One of the most beautiful gardens in England. It was created by the novelist V. Sackville-West and her husband Sir Harold Nicolson in the 1930s.

Sissinghurst is actually a village in Kent, and in the early 1500s Sir Richard Baker built a house there, called, not quite correctly, Sissinghurst Castle. It's far too low and laid back for a castle; but it's a very nice comfortable red-brick Tudor house of some opulence. Some of the apartments, including the low tower that Vita (the author) used as her office, are open for visiting.

During the Seven Years War it was a prisoner-of-war camp. It declined sadly, and in the 1820s it was a workhouse of the parish, and in the 1870s it was lodgings for local farm workers. In this sad state it was ripe for either demolition or renovation. Only a small part of the original building survives.

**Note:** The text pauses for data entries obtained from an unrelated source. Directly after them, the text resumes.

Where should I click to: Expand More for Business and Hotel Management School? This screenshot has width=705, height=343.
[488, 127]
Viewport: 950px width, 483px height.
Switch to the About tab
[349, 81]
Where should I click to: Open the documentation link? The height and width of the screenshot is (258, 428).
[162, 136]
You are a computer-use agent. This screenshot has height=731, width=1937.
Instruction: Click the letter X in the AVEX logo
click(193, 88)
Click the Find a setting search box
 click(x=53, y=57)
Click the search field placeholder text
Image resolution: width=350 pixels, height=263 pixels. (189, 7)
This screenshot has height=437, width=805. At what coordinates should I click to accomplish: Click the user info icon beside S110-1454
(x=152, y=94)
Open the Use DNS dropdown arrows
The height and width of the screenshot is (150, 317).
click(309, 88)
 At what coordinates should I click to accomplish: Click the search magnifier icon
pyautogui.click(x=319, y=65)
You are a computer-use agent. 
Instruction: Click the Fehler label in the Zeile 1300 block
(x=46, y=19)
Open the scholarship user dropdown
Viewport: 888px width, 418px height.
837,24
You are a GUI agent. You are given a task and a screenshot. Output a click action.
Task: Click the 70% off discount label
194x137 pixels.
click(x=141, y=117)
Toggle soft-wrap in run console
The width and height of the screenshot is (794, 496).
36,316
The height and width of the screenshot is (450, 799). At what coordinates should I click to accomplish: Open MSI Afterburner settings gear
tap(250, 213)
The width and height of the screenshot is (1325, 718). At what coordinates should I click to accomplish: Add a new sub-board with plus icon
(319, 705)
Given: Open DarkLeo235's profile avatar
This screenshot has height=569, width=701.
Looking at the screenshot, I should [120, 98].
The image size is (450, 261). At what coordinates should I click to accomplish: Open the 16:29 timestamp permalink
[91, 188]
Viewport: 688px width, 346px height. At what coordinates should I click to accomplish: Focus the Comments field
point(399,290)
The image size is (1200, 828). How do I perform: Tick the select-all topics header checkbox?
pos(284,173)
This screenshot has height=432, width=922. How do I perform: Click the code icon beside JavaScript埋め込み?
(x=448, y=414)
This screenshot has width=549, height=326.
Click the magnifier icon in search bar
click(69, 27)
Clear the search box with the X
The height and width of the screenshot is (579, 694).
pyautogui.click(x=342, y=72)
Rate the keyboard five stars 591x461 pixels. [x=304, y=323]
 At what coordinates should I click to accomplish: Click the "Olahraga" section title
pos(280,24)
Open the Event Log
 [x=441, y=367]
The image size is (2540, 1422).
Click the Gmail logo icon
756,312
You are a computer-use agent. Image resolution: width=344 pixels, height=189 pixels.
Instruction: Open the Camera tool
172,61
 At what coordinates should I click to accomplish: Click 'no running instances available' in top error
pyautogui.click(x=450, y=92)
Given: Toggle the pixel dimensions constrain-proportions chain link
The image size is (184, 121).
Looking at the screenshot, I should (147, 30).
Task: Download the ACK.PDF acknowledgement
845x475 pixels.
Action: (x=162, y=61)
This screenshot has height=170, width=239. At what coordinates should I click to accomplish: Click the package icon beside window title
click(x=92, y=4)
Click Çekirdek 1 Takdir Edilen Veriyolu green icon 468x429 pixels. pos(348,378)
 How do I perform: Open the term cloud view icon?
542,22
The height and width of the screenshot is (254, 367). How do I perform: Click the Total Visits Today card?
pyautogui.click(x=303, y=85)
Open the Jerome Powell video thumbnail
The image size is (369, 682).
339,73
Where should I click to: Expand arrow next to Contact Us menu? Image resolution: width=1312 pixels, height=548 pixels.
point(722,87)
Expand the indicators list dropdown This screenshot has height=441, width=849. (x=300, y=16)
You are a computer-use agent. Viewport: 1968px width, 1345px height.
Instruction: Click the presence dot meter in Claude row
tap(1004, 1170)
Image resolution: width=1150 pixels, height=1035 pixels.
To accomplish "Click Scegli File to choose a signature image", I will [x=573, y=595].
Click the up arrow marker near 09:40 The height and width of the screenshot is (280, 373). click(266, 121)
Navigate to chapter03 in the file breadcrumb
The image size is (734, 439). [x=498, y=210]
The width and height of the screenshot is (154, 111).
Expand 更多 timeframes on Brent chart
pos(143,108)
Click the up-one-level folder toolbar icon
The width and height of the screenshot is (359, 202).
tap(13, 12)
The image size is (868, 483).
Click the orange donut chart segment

Vita and Harold discovered it, and bought it in 1930. They transformed it into a truly great garden. She died in 1962, he died in 1968, and it passed to the National Trust. It is such a popular attraction that in the last few years they have had to stop advertising it altogether, to try to stem the number of people visiting. A timed ticket system is in operation. The official NT name of the property is Sissinghurst Castle Garden.

In front of the main sweep of the buildings are formal gardens with box hedges. The White Garden is legendary. There are many other varied forms of semi-formal garden at different removes.

The name comes from the De Saxingherste family, who died out in the mid-13th century.